Re: [RFC PATCH] Multi-threaded device probing

From: H. Peter Anvin
Date: Tue Jul 25 2006 - 17:31:01 EST

Greg KH wrote:
During the kernel summit, I was reminded by the wish by some people to
do device probing in parallel, so I created the following patch. It
offers up the ability for the driver core to create a new thread for
every driver<->device probe call. To enable this, the driver needs to
have the multithread_probe flag set to 1, otherwise the "traditional"
sequencial probe happens.

Note that this patch does not actually enable the threaded probe for any
busses, as that's very dangerous at this point in time, without the
different bus authors trying it out and verifying that it does work

I did enable this for both USB and PCI and shaved .4 seconds off of the
boot time of my tiny little single processor laptop. The savings of my
4-way workstation is much greater, but things start to happen so fast we
miss the root disk, as init starts before the disks are finished being
initialized. I have some hacks to work around this right now, but I'll
hold off on posting them before I make sure they work properly (breaking
booting of people's machines isn't the best way to get them to accept
new features...)

Anyway, have fun playing around with this if you want, I'll be adding
this to the next -mm, but you will have to enable the bit on your own if
you want to see any speedups.

This is very interesting in the context of a few discussions I had at OLS about klibc; there are people who would like initramfs to be accessible *before* device probing is done, so that drivers can access firmware and possible hotplug from the initramfs during the driver initialization.
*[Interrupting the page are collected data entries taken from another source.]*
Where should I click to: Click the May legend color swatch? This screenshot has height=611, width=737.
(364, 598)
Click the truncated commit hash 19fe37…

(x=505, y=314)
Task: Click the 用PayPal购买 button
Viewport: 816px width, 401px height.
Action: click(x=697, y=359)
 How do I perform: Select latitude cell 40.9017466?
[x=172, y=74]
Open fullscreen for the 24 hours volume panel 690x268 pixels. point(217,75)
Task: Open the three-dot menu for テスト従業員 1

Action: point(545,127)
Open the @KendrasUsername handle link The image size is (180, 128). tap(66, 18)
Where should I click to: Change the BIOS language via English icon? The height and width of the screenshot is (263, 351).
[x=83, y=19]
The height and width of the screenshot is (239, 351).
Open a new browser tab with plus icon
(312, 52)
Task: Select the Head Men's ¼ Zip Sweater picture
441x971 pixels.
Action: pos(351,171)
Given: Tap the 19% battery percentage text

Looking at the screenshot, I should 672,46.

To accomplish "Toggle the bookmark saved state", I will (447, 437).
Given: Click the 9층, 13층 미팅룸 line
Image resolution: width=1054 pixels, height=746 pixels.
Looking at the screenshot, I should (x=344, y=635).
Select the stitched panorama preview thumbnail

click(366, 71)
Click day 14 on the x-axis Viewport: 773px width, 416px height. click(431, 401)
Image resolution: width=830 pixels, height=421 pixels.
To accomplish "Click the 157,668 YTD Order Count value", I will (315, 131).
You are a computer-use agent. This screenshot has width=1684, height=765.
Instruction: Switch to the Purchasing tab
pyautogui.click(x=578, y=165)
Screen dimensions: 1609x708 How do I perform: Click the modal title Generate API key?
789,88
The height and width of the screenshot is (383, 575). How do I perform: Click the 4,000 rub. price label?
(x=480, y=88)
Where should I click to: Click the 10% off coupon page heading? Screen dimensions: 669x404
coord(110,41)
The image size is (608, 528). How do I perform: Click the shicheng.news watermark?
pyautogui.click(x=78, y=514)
We could even invoke (k)init at this point; this would require a) having a system call or device that would allow kinit to block until device probing was complete, and b) a way to handle /dev/console -- there are several different ways to deal with it; it's mostly a matter of picking a good one.

Note that we don't need device drivers for userspace -- we only need VM, VFS and scheduler initialization.

Multithreaded device initialization is a great idea, especially since many devices require delays during initialization, sometimes on the order of seconds.